Darwin would also say that our patients, a target of opportunity for other specialties, are limited. So are the resources to take care of them optimally, like dollars, vascular laboratories, angiography suites, hybrid operating rooms, hospital beds, etc.
So regarding our relationship with other specialties interested in caring for vascular patients, especially cardiac surgery, Darwin would say: Vascular surgeons and cardiac surgeons are closely related specialties (species) that are competing for limited resources and space. Vascular surgery adapted more quickly than cardiac surgery to the endovascular revolution and will likely survive and prosper. However cardiac surgeons are aggressive and talented and have open skills.

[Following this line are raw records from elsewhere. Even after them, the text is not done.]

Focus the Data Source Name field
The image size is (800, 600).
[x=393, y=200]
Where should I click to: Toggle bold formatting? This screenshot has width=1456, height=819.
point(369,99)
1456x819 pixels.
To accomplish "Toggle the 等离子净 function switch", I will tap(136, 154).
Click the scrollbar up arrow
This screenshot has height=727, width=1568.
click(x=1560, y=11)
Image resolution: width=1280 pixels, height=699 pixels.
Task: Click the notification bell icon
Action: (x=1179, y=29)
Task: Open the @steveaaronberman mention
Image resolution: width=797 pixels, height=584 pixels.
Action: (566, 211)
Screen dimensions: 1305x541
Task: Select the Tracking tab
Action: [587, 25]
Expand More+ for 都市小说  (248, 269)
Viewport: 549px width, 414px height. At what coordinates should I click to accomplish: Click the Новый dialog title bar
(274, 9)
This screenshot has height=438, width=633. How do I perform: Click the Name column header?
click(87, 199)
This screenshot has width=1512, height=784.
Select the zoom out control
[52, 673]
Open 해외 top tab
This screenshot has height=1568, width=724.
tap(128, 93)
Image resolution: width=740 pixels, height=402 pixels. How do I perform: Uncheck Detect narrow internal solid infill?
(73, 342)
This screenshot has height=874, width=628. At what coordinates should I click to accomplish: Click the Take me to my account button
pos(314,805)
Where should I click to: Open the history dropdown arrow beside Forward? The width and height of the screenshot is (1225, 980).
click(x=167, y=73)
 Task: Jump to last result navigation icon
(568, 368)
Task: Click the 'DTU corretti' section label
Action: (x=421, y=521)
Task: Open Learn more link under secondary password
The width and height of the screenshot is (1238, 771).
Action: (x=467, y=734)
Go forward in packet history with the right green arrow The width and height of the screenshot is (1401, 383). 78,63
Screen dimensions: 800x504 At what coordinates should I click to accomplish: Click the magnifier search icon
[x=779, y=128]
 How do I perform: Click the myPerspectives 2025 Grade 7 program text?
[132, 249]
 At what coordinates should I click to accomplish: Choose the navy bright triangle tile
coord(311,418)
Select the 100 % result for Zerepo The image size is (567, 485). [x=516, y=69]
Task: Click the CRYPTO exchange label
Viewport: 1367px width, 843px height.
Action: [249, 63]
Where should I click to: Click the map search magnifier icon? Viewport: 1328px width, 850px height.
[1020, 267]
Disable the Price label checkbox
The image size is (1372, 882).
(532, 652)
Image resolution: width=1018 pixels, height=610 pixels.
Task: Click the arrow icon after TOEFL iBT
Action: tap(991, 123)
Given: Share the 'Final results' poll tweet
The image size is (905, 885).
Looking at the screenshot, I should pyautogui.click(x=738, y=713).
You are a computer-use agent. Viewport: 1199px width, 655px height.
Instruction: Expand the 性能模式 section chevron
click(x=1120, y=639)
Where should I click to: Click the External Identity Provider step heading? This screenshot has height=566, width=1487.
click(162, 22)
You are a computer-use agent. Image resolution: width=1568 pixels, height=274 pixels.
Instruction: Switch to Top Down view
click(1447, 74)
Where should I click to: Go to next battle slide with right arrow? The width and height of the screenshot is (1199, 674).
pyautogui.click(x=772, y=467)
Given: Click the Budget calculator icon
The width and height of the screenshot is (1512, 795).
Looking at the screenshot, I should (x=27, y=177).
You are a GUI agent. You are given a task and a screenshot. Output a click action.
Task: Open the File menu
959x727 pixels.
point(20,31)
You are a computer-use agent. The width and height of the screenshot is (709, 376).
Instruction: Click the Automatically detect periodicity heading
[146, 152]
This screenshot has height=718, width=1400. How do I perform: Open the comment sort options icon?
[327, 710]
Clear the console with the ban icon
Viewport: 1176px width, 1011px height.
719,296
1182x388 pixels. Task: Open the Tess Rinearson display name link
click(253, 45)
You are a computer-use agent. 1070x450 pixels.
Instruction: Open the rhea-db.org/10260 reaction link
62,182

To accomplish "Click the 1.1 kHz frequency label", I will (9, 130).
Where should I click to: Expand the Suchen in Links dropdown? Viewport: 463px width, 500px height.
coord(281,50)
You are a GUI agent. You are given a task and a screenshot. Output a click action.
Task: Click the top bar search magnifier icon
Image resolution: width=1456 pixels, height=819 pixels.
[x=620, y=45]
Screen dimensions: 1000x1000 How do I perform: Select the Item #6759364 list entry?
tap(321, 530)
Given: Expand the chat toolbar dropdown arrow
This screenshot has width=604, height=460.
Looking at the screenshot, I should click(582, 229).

They can learn endovascular techniques as we did. We should not train them and give away our current competitive advantage.
Vascular surgery must maintain and enhance its niche, possibly by increasing its recognition as a separate specialty. Lastly Darwin would say: Vascular surgery should never forget that it is in a struggle to survive. It should do everything it can to maintain and enhance its competitive edge.
Dr. Veith is professor of surgery at New York University Medical Center and the Cleveland Clinic. He is an associate medical editor for Vascular Specialist.
The ideas and opinions expressed in Vascular Specialist do not necessarily reflect those of the Society or publisher.